The Telstra Corporation Ltd (ASX: TLS) share price is finally heading in the right direction again.
In late morning trade the telco giant's shares are up 2.5% to $3.51.
Why are its shares higher?
This morning Telstra's shares were given a boost from a positive research note out of the equities desk of Macquarie.
According to the note, the broker has upgraded Telstra's shares from neutral to an outperform rating with a $3.70 price target.
Its analysts have made the move following Telstra's earnings revision which was released at the end of last week in response to the NBN ceasing HFC sales for 6 to 9 months.
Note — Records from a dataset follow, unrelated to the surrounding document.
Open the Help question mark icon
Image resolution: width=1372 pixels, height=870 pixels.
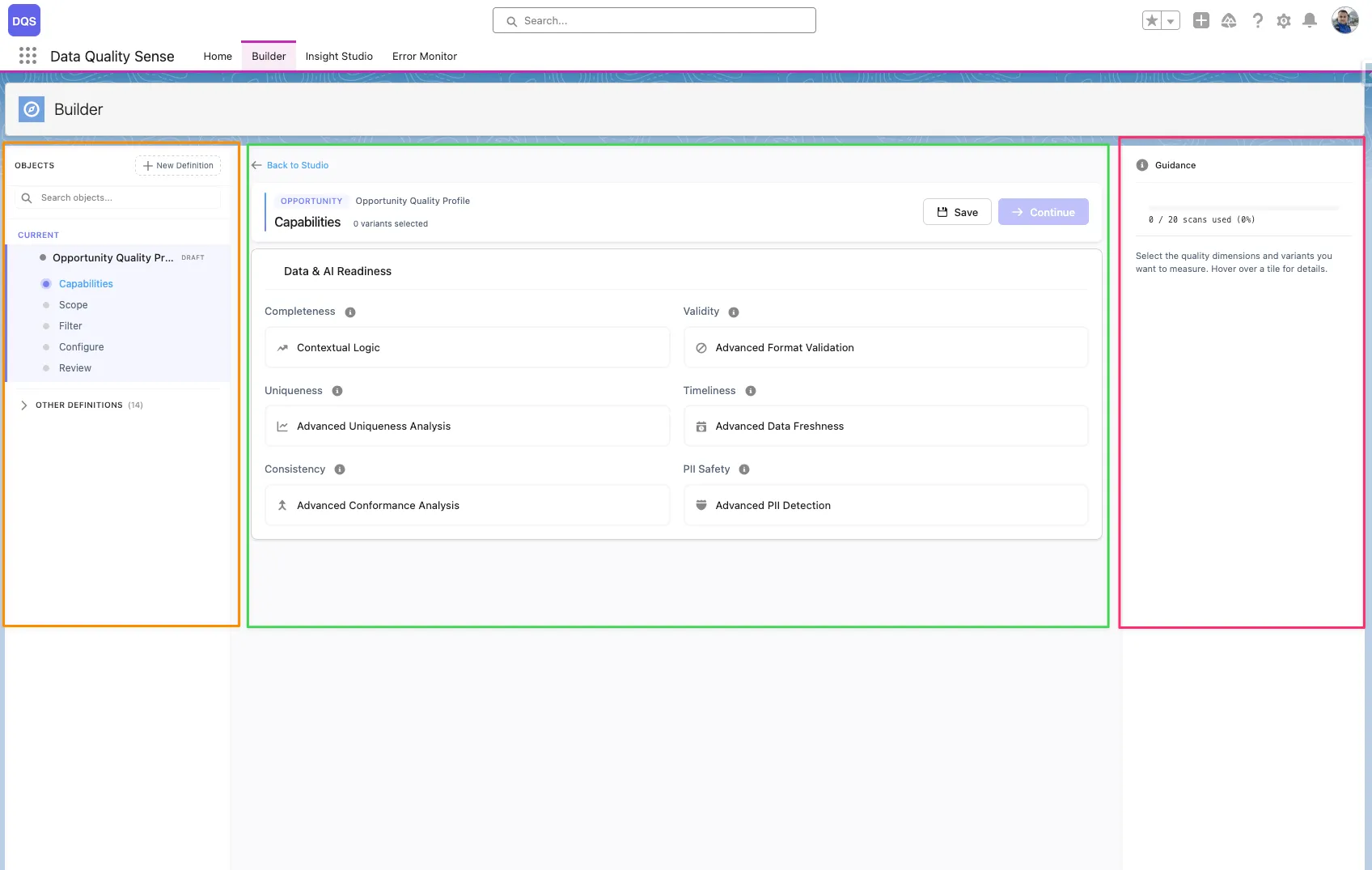tap(1257, 20)
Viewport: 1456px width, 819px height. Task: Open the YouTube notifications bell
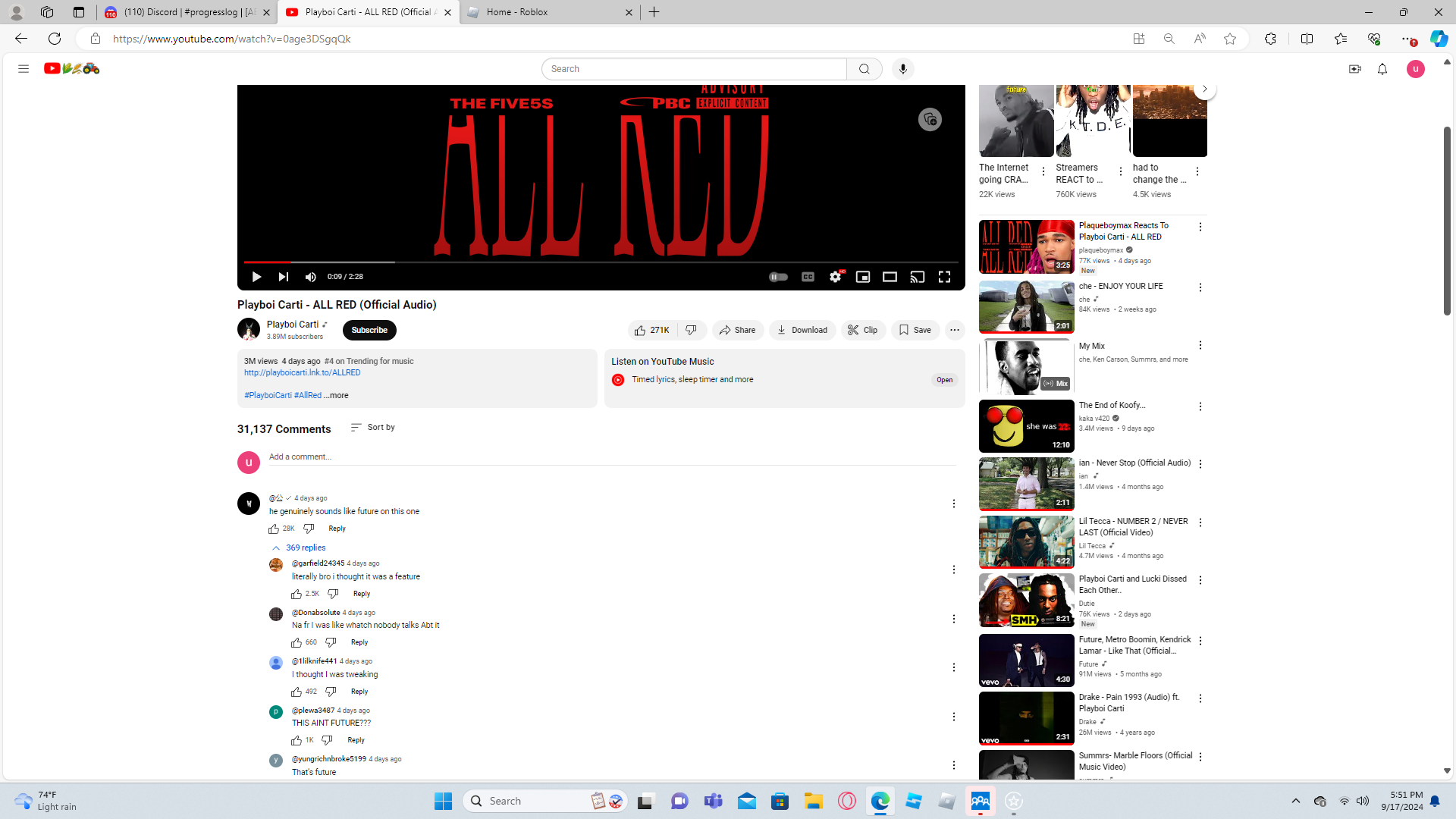point(1382,69)
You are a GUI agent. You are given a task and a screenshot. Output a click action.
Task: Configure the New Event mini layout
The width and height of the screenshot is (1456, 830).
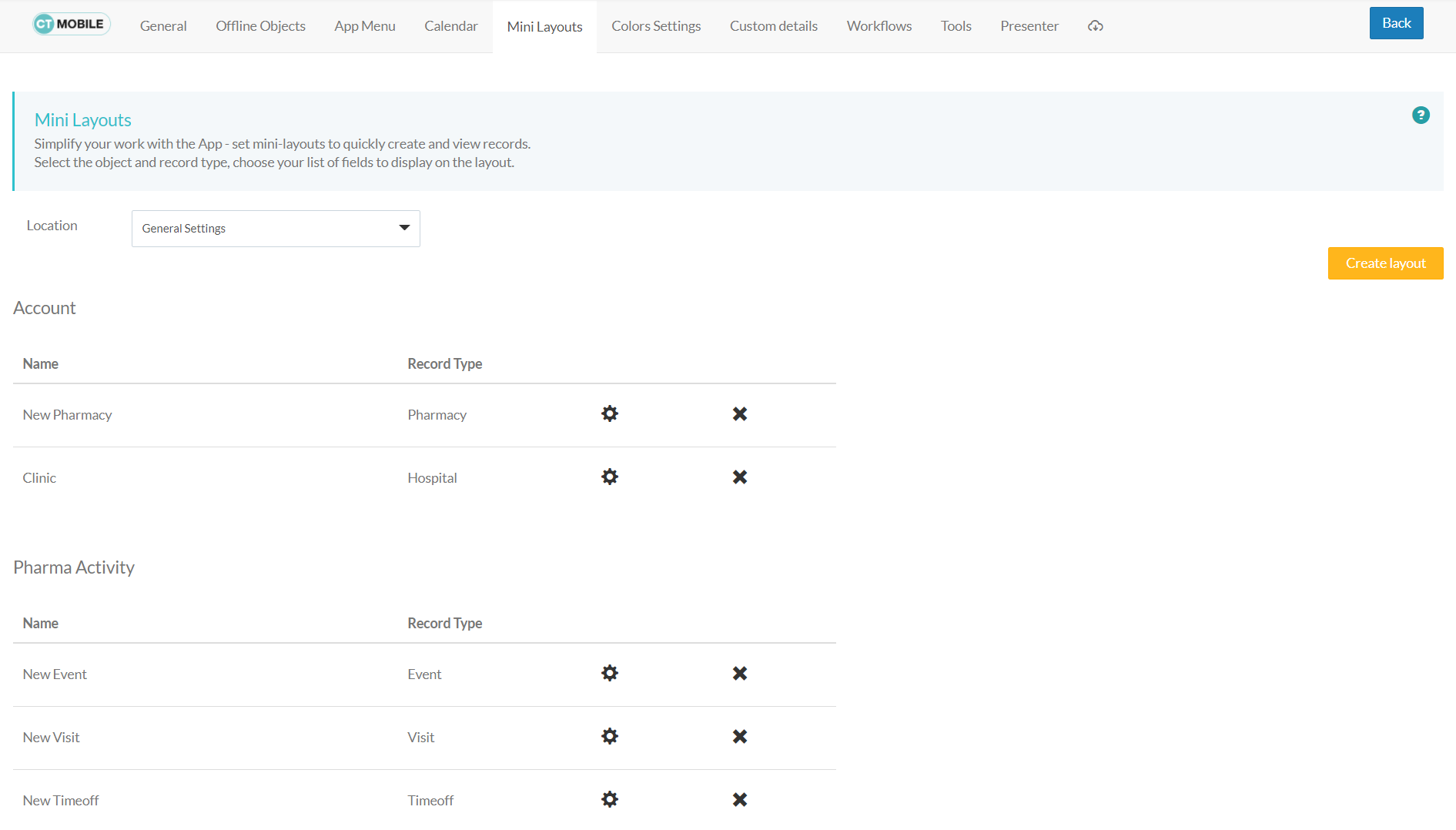(x=609, y=673)
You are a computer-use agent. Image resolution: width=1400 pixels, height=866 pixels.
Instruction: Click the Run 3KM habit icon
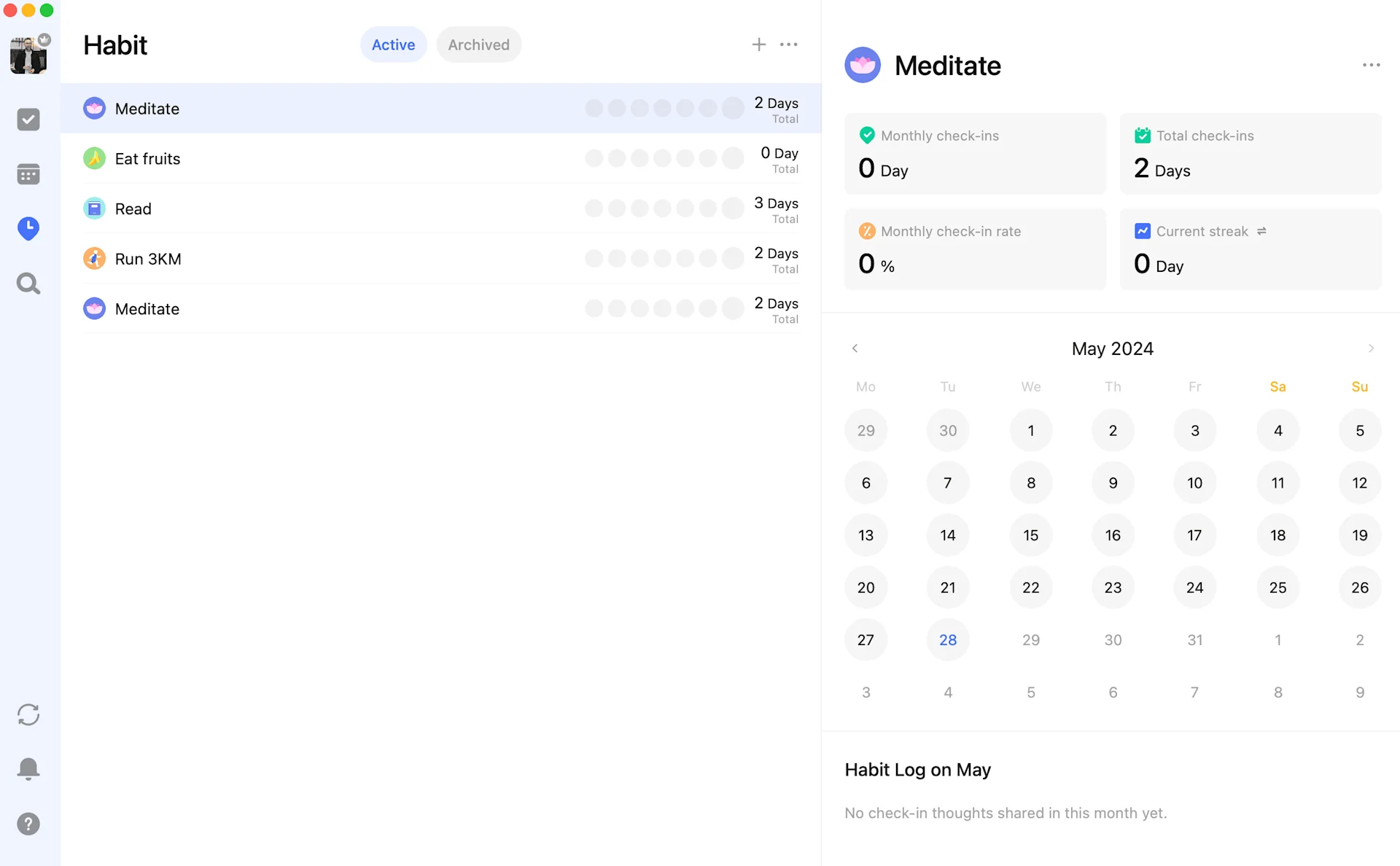(94, 258)
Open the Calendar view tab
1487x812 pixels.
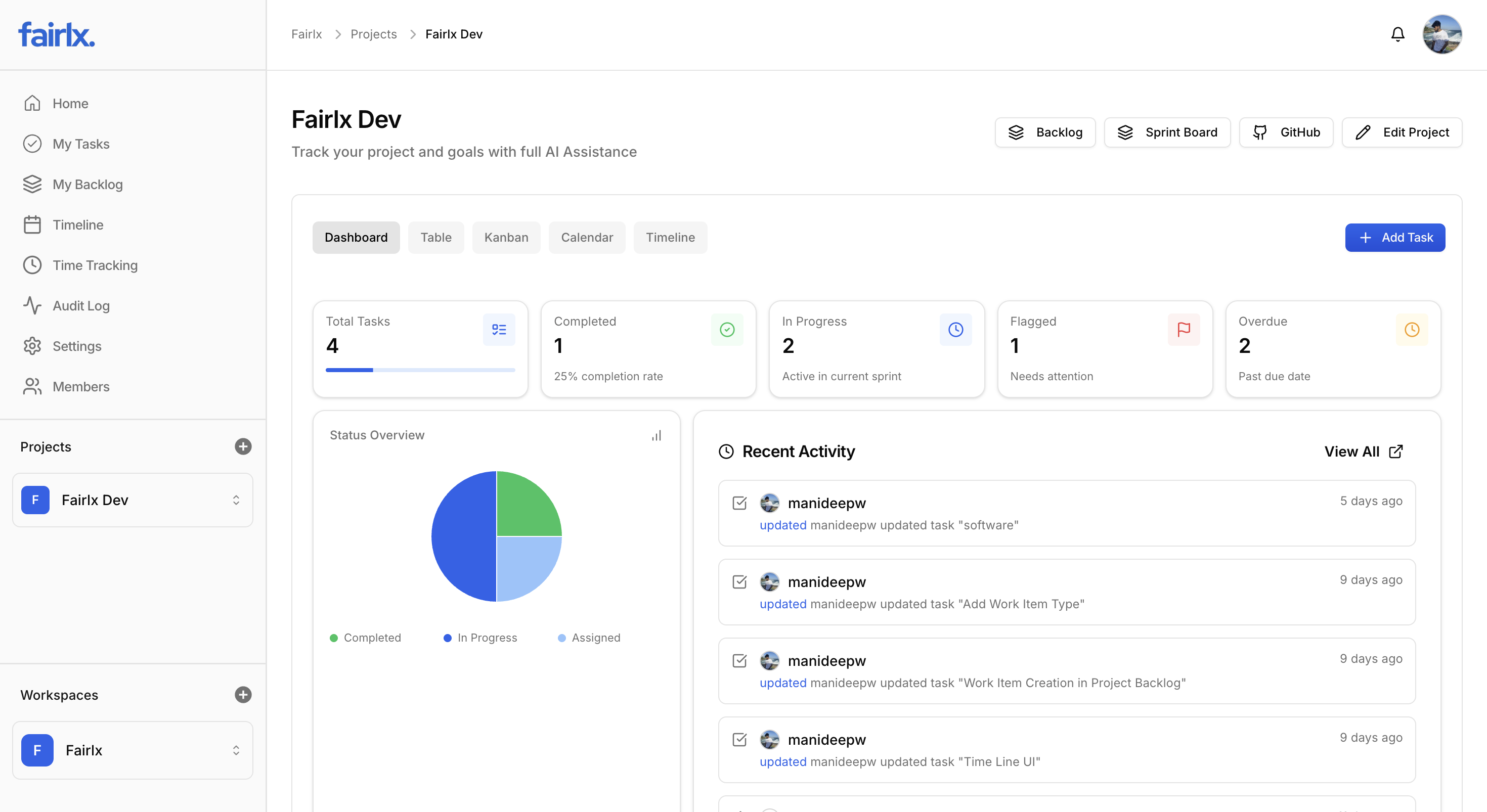587,237
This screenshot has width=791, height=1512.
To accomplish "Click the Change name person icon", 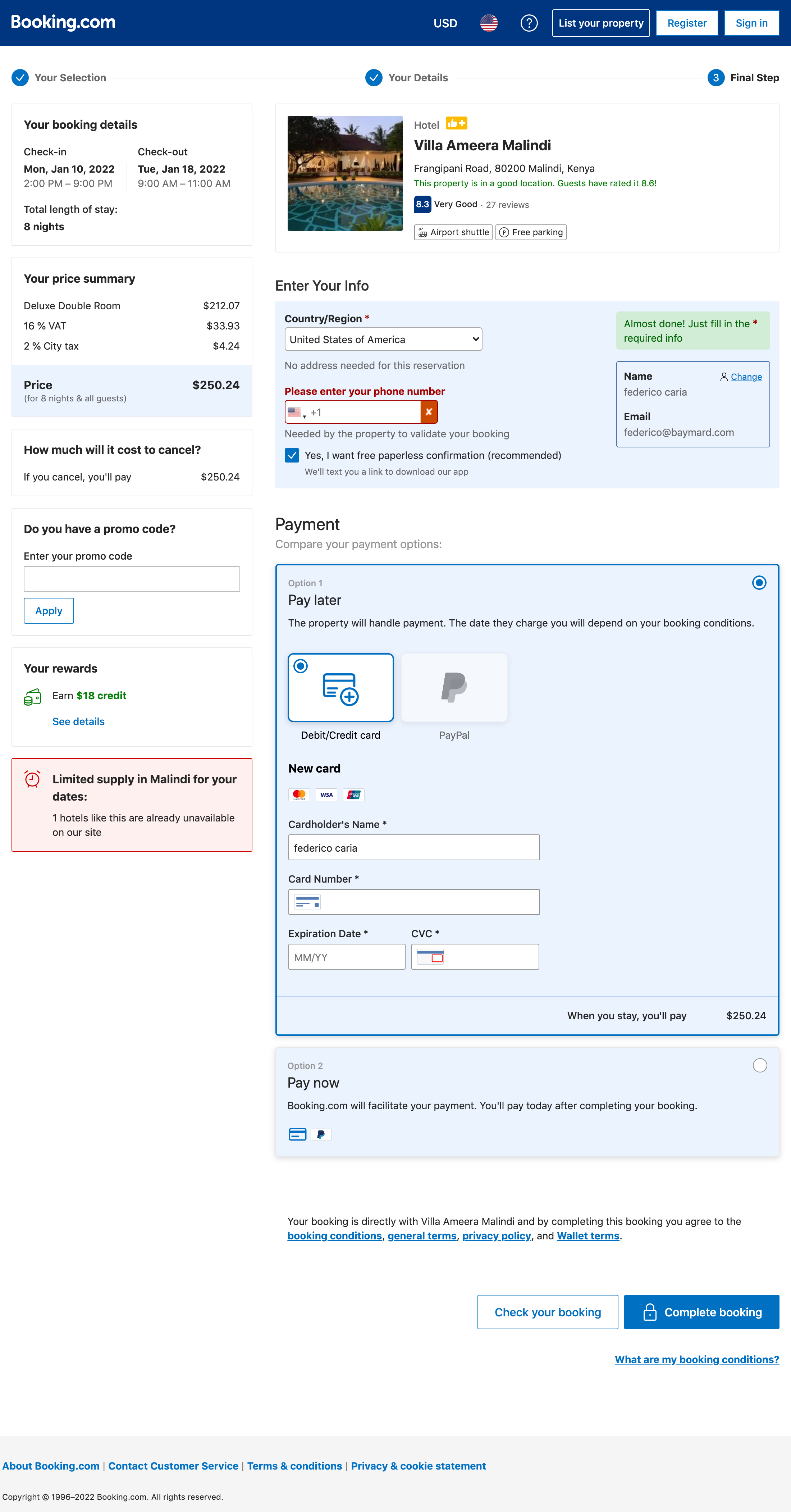I will [x=723, y=377].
Although the telco giant has downgraded its earnings for FY 2018, the NBN delays are expected to be modestly financially positive to Telstra over the full rollout due to the effects of a natural hedge
Macquarie appears to see things this way as well, believing that the dividend is reasonably safe due to NBN payments. Its analysts also feel that the yield on offer should add support to its share price moving forward.
Macquarie's price target implies potential upside of 6% for Telstra's shares. Whilst this is not the biggest potential share price gain available on the market, when you include its generous dividend it becomes much more attractive.
Furthermore, a note out of Deutsche Bank rates Telstra as a buy with an even greater price target of $4.04.
Should you invest?
While an investment in Telstra is no longer as predictable and low risk as it once was, I still believe it provides investors with a lot of value at the current share price. However, it certainly isn't for the fainthearted.
The same could arguably be said for investments in TPG Telecom Ltd (ASX: TPM) and Vocus Group Ltd (ASX: VOC) at today's share prices.